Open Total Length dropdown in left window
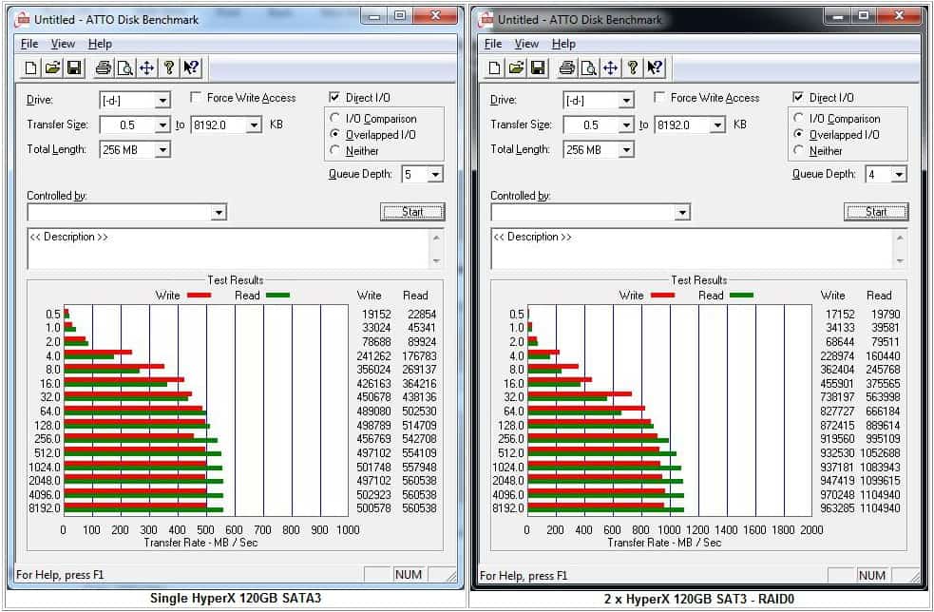This screenshot has width=934, height=612. coord(162,150)
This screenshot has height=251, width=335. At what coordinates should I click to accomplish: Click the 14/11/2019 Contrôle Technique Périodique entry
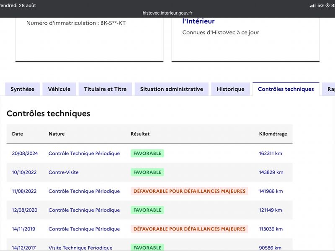84,229
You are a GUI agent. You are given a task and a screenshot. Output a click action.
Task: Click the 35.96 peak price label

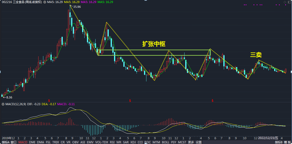pos(77,7)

----

- [Your task]: What is needed is an exact output of the records above, with every picture left out.

- [Problem solution]:
Open Total Length dropdown in left window
This screenshot has width=934, height=612. coord(162,150)
This screenshot has height=251, width=335. At what coordinates should I click to accomplish: Click the 14/11/2019 Contrôle Technique Périodique entry
84,229
You are a GUI agent. You are given a task and a screenshot. Output a click action.
Task: Click the 35.96 peak price label

pos(77,7)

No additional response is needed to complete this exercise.